• **Dataset excerpts**:
◇ ◇ ◇ ◇
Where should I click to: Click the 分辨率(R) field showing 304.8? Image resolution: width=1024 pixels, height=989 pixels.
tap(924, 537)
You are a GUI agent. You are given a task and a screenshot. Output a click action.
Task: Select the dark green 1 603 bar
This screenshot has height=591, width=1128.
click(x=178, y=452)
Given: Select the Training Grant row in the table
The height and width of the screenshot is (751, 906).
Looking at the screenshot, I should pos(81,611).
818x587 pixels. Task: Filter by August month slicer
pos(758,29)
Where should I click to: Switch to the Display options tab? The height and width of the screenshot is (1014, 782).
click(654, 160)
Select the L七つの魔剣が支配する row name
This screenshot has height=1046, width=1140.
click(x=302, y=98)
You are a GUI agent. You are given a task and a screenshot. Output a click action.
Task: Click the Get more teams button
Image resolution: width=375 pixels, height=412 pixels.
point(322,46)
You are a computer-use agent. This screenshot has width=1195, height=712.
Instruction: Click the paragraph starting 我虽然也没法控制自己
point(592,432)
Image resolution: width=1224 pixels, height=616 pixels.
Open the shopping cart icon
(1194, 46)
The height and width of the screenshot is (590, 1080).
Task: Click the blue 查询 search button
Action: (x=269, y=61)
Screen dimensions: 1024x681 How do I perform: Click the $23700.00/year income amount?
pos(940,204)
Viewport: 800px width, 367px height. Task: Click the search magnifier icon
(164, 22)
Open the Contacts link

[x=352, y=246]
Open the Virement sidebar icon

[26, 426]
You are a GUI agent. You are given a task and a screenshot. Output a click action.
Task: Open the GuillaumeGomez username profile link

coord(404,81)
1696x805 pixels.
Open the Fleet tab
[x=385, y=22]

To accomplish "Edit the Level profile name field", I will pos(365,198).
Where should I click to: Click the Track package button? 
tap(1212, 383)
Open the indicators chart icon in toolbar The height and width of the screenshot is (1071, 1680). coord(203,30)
◇ ◇ ◇ ◇
• **Task to carry out**: Repeat exactly the lines of the data from the first one through the line with "Image resolution: width=1224", both of them included.

• **Completed exercise**:
Where should I click to: Click the 分辨率(R) field showing 304.8? Image resolution: width=1024 pixels, height=989 pixels.
tap(924, 537)
You are a GUI agent. You are given a task and a screenshot. Output a click action.
Task: Select the dark green 1 603 bar
This screenshot has height=591, width=1128.
click(x=178, y=452)
Given: Select the Training Grant row in the table
The height and width of the screenshot is (751, 906).
Looking at the screenshot, I should pos(81,611).
818x587 pixels. Task: Filter by August month slicer
pos(758,29)
Where should I click to: Switch to the Display options tab? The height and width of the screenshot is (1014, 782).
click(654, 160)
Select the L七つの魔剣が支配する row name
This screenshot has height=1046, width=1140.
click(x=302, y=98)
You are a GUI agent. You are given a task and a screenshot. Output a click action.
Task: Click the Get more teams button
Image resolution: width=375 pixels, height=412 pixels.
point(322,46)
You are a computer-use agent. This screenshot has width=1195, height=712.
Instruction: Click the paragraph starting 我虽然也没法控制自己
point(592,432)
Image resolution: width=1224 pixels, height=616 pixels.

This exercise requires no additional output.